### Directions for this task:
Each line below is to be written out in full, exactly as shown.

### The input:

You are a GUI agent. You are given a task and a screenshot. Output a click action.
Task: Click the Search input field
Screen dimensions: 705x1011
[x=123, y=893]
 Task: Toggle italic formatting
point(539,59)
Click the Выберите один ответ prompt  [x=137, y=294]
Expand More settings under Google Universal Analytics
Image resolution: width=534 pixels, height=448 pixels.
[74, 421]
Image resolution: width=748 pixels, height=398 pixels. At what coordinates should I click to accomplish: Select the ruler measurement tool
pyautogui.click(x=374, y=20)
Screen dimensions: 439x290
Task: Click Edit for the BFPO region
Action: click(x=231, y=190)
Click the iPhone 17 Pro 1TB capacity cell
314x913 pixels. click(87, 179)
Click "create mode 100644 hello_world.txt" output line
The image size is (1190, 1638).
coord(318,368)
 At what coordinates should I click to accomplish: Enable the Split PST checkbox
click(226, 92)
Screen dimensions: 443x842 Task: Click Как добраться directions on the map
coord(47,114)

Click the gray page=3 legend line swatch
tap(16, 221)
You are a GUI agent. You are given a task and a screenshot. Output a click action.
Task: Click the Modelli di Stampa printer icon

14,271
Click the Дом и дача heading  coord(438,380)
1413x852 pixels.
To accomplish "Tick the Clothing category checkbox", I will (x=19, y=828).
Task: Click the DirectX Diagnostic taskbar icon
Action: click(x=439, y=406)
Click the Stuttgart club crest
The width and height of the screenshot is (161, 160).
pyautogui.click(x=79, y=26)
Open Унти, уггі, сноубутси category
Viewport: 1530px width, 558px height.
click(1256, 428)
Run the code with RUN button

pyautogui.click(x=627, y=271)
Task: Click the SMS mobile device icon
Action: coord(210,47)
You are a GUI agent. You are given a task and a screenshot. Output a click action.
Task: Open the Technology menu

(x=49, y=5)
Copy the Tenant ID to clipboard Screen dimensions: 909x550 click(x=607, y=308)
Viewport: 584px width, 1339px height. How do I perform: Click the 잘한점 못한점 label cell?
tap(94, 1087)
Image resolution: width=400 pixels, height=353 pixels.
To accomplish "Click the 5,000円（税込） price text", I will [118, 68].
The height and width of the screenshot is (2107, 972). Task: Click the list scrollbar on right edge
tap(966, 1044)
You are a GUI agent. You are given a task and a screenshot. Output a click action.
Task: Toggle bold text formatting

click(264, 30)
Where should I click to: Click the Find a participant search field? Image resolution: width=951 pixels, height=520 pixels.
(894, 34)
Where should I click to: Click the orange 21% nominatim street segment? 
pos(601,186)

### Answer to the exercise:
You are a GUI agent. You are given a task and a screenshot. Output a click action.
Task: Click the Search input field
Screen dimensions: 705x1011
[x=123, y=893]
 Task: Toggle italic formatting
point(539,59)
Click the Выберите один ответ prompt  [x=137, y=294]
Expand More settings under Google Universal Analytics
Image resolution: width=534 pixels, height=448 pixels.
[74, 421]
Image resolution: width=748 pixels, height=398 pixels. At what coordinates should I click to accomplish: Select the ruler measurement tool
pyautogui.click(x=374, y=20)
Screen dimensions: 439x290
Task: Click Edit for the BFPO region
Action: click(x=231, y=190)
Click the iPhone 17 Pro 1TB capacity cell
314x913 pixels. click(87, 179)
Click "create mode 100644 hello_world.txt" output line
The image size is (1190, 1638).
coord(318,368)
 At what coordinates should I click to accomplish: Enable the Split PST checkbox
click(226, 92)
Screen dimensions: 443x842 Task: Click Как добраться directions on the map
coord(47,114)

Click the gray page=3 legend line swatch
tap(16, 221)
You are a GUI agent. You are given a task and a screenshot. Output a click action.
Task: Click the Modelli di Stampa printer icon

14,271
Click the Дом и дача heading  coord(438,380)
1413x852 pixels.
To accomplish "Tick the Clothing category checkbox", I will (x=19, y=828).
Task: Click the DirectX Diagnostic taskbar icon
Action: click(x=439, y=406)
Click the Stuttgart club crest
The width and height of the screenshot is (161, 160).
pyautogui.click(x=79, y=26)
Open Унти, уггі, сноубутси category
Viewport: 1530px width, 558px height.
click(1256, 428)
Run the code with RUN button

pyautogui.click(x=627, y=271)
Task: Click the SMS mobile device icon
Action: coord(210,47)
You are a GUI agent. You are given a task and a screenshot. Output a click action.
Task: Open the Technology menu

(x=49, y=5)
Copy the Tenant ID to clipboard Screen dimensions: 909x550 click(x=607, y=308)
Viewport: 584px width, 1339px height. How do I perform: Click the 잘한점 못한점 label cell?
tap(94, 1087)
Image resolution: width=400 pixels, height=353 pixels.
To accomplish "Click the 5,000円（税込） price text", I will [118, 68].
The height and width of the screenshot is (2107, 972). Task: Click the list scrollbar on right edge
tap(966, 1044)
You are a GUI agent. You are given a task and a screenshot. Output a click action.
Task: Toggle bold text formatting

click(264, 30)
Where should I click to: Click the Find a participant search field? Image resolution: width=951 pixels, height=520 pixels.
(894, 34)
Where should I click to: Click the orange 21% nominatim street segment? 
pos(601,186)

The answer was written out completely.